Trails and Trials

We were in the Sherwood Forest area – in a Cabin in the Woods, no less, cure suspenseful music – and I was struck by several things. One was a Priceless Wildlife Moment (PWM) – a male skylark sitting on a hedge singing his testosterone pumped little heart out in an achingly beautiful way. I’ve never seen one except as a speck high in the sky – trying to distract me in the mistaken belief I was an egg predator – so to have one at arm’s length was a real treat.

Secondly, I have never seen so many places advertising archery. Obvious I know, but it seems that if you are a tourist to Robin Hood country you have get your longbow out and have a go.

The main reason for being there was to spend part of Saturday night running through Sherwood Forest in tights. I even enjoyed parts of it. Thankfully these were running tights although it is true I was wearing a fancy dress knight’s surcoat and surrounded by a plethora of men and women in Lincoln green. I have previously done one of these obstacle strewn night runs at Hambleton near Henley and found it tiring but entertaining in an adventurous sort of way. Probably takes me back at heart to live role-playing back at University on Shotover Common near Oxford, dressing up, running through woods being ridiculous and getting back lacerated by trees and tumbles. Yes, much the same. However, thankfully this event was all over by eight rather than starting at two AM and finishing just as things were starting to get light.

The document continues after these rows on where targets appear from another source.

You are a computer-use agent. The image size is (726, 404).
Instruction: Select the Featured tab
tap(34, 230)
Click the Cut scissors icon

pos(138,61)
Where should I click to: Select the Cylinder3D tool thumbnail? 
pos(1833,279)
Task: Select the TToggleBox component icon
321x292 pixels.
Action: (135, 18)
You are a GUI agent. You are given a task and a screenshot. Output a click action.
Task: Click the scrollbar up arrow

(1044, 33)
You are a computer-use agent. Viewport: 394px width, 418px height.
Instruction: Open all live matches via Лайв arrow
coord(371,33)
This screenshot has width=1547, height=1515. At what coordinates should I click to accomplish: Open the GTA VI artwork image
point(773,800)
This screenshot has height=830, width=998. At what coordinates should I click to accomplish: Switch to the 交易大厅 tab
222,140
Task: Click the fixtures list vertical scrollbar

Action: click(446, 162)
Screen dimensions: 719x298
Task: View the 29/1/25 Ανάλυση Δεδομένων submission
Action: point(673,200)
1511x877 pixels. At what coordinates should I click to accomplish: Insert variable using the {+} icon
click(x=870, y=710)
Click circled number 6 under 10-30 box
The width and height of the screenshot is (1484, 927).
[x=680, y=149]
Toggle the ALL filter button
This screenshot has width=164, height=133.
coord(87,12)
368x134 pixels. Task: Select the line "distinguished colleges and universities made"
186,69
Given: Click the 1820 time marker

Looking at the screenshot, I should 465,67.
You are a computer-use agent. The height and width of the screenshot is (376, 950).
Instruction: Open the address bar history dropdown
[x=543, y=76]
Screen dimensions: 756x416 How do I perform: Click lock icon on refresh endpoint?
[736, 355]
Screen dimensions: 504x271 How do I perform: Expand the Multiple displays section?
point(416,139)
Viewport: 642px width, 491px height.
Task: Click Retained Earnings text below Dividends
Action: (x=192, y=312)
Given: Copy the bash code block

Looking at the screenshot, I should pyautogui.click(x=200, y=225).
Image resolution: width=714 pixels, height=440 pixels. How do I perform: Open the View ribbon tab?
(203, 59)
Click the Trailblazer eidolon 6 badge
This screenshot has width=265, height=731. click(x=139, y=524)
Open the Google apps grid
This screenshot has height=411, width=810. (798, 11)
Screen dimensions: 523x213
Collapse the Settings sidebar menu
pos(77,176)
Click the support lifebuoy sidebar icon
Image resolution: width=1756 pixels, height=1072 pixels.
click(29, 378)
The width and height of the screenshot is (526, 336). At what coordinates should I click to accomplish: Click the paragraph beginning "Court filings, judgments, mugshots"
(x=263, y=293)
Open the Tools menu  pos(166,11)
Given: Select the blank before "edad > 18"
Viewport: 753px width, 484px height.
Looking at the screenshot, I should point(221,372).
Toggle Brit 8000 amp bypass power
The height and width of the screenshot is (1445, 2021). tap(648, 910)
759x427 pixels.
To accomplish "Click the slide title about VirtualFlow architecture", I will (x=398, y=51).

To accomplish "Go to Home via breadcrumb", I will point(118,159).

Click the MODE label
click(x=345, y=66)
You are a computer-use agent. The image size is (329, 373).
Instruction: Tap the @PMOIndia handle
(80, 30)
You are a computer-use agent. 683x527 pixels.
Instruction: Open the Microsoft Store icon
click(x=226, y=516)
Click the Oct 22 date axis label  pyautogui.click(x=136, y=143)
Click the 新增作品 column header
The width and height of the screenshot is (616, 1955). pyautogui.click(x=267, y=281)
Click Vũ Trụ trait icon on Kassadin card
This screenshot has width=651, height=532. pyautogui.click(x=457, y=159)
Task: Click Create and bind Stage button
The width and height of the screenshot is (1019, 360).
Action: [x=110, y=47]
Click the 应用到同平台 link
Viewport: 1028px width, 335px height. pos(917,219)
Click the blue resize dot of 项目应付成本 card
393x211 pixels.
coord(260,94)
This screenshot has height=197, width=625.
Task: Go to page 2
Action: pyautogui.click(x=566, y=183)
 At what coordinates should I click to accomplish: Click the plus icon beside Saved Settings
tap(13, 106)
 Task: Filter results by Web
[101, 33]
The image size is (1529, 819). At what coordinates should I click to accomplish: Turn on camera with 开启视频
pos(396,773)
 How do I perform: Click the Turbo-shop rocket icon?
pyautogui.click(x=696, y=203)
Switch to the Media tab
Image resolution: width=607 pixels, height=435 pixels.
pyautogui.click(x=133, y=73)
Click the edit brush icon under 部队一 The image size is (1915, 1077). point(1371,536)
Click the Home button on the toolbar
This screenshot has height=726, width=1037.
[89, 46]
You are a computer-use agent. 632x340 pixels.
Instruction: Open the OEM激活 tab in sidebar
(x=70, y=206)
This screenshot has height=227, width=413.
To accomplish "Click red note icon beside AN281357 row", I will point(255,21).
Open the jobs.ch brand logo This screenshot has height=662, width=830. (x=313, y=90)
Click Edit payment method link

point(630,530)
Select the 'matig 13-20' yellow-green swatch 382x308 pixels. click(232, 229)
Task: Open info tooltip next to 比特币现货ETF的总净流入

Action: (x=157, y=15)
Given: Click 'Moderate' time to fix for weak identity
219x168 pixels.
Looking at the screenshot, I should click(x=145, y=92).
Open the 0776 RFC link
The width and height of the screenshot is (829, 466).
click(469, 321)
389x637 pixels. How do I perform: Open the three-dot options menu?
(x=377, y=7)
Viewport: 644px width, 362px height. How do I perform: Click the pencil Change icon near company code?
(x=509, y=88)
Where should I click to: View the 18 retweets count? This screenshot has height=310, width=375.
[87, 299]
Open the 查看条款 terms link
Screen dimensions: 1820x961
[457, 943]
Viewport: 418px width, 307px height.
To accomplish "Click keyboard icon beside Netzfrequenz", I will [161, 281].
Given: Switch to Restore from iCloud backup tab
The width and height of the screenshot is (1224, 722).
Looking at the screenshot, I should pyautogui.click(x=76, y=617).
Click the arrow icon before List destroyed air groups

But it did cause me to learn a few things about my fellow man (and woman).

  1. In adversity, up to a point at least, we suddenly start to work together and look after each other. I’ve done a lot of races but in the dark and the mud you start helping complete strangers over obstacles, checking they are OK (in a way most people would never do on a city street) and trusting those strangers to lead you through the dark. Although, of course, afterwards no one will admit to anything.
  2. Having said all that in praise of my fellow (wo)man there are always ones that don’t play the game. In the case of Saturday, one idiot that insisted on pushing past everyone while we going through a thicket which clearly had to be done single file. Funnily enough this bloke had “Peanut” on the back of his shirt, which I assume was a reference to the size of his brain.
  3. If you are going to do a run that all the advertising material tells you – nay, promotes – that you will get muddy and wet, an onsie is probably not the right costume for you. Lounging and student fundraising activities only.
  4. Swimming up to your neck in mud -because they force you down into it under a camouflage net – is only fun when you can get straight out of your clothes and into a hot bath. Continuing to have to run just makes it unpleasant and harder to get over or under obstacles as your hands are covered in gunk and your costume has doubled in weight (see onsie comment above).
  5. While my marathon training is helping with fitness and strength, I learned I was about as flexible as the logs I was throwing myself over, resulting in several embarrassing and painful thumps as I hit the ground heavily (again, in a very log inspired fashion).
  6. Right at the end the organisers had kept the worst until last – a slippery climbing wall with knotted ropes. Having completely failed at the first attempt I had to calm down and reassess strategy. I made it over the second time having changed ropes and realised thanks to the shouted encouragement of the wife and others that the way of climbing these things in counter-intuitive, as you have to lean back away from the top of the wall and haul yourself up kind of reverse abseil. How many times in life do you both (1) have to reassess in the light of failure and try a different approach and (2) the correct approach is not what you think it should be but looks perfectly clear in retrospect? That’s a lot of my life echoed in five grimy and frustrating minutes.